Estudo revela que consumidores vencem a maioria das ações contra instituições financeiras.

Um estudo revela que bancos são responsabilizados por perdas em golpes do motoboy, com 82% de vitórias para consumidores.

A responsabilidade dos bancos em fraudes

Um estudo recente revela que os bancos estão sendo responsabilizados por perdas financeiras decorrentes de golpes conhecidos como “do motoboy”. Esses golpes, que envolvem criminosos se passando por funcionários de instituições financeiras, têm resultado em uma taxa de vitória de 82,1% para os consumidores que processam os bancos.
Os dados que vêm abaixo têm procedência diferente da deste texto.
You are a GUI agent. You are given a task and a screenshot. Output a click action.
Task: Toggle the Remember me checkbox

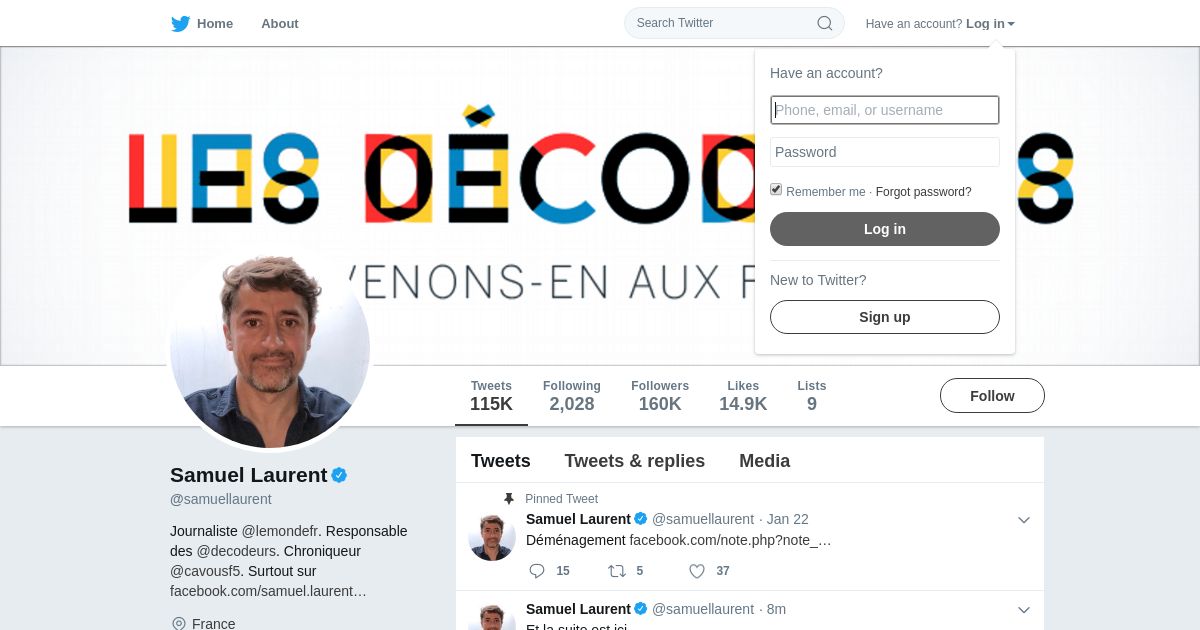pos(776,189)
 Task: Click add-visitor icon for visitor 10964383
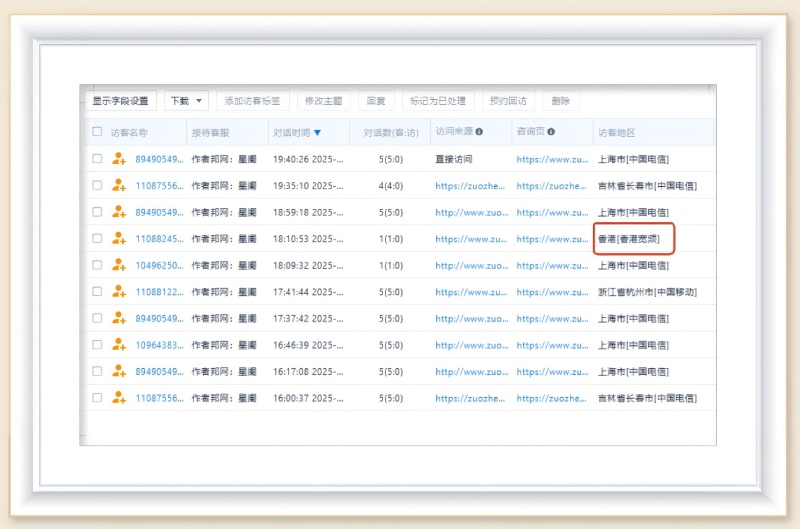click(120, 345)
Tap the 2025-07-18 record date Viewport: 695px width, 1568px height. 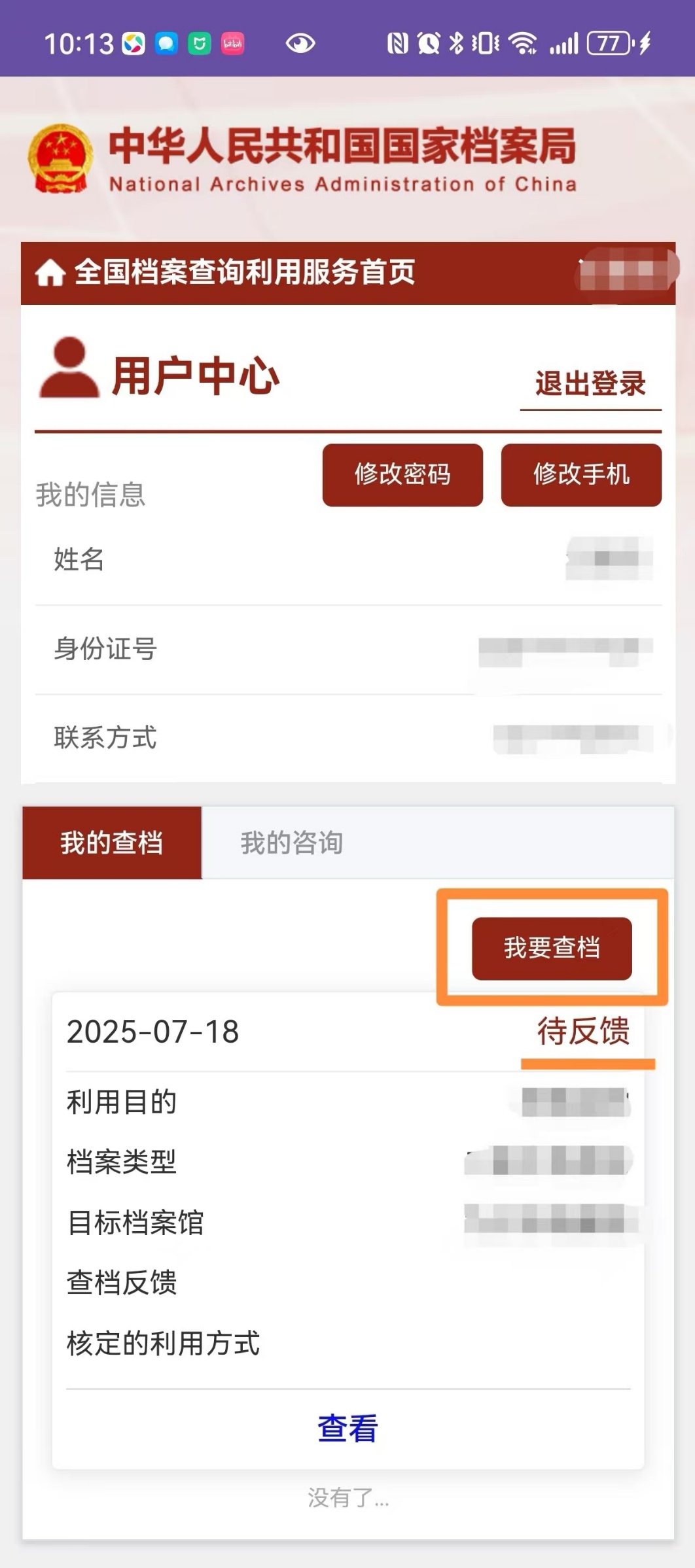click(x=153, y=1032)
Essa informação foi coletada através da análise de 559 decisões do Tribunal de Justiça de São Paulo (TJ-SP) entre os anos de 2019 e 2025.

A análise do cenário

Os magistrados têm decidido que a falha nos sistemas de segurança dos bancos é o principal motivo para a responsabilização das instituições. Ao autorizar transações que não condizem com o perfil de consumo do cliente, os bancos falham em sua obrigação de proteger os consumidores contra fraudes. A Federação Brasileira de Bancos (Febraban) defende que os investimentos em segurança têm sido significativos, com mais de R$ 50 bilhões aplicados, porém, a Justiça tem mostrado que esses esforços não são suficientes para evitar as fraudes.
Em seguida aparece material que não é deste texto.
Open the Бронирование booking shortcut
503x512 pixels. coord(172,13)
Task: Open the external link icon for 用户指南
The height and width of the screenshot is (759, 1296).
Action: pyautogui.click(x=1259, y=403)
Resultados das ações judiciais

Entre as 437 ações analisadas, 359 resultaram em decisões favoráveis às vítimas. Somente 16% das ações terminaram com vitória para os bancos. Na segunda instância, essa porcentagem é ainda mais alarmante para as instituições financeiras, com cerca de 90% dos processos sendo favoráveis aos consumidores. A tese de culpa exclusiva da vítima, onde se argumenta que o cliente entregou voluntariamente o cartão e a senha, foi aceita em apenas 17% dos casos.

O entendimento da Justiça

A jurisprudência do Superior Tribunal de Justiça (STJ) classifica esses tipos de fraudes como “fortuito interno”, significando que o risco está intrinsecamente ligado à atividade bancária e não pode ser transferido ao consumidor. Isso consolida a ideia de que os bancos devem garantir a segurança das transações realizadas por seus clientes.

Além disso, o estudo também avaliou as ações de regresso, onde os bancos tentam transferir a responsabilidade para as empresas que disponibilizam as maquininhas de cartão. Aqui, o TJ-SP também se posicionou de forma desfavorável aos bancos, com as empresas de pagamento vencendo 81% das ações analisadas.

Conclusão

Diante da crescente incidência de fraudes, a Febraban afirma que a responsabilidade pelo combate a golpes deve ser compartilhada entre as instituições financeiras e os consumidores. No entanto, a Justiça tem demonstrado que, em muitos casos, a falha na segurança é um fator predominante, reforçando a necessidade de que os bancos aprimorem suas estruturas de proteção e monitoramento.

Os resultados deste estudo indicam uma mudança significativa na forma como os tribunais estão lidando com questões de responsabilidade em casos de fraudes, refletindo um cenário onde as vítimas têm mais chances de obter justiça.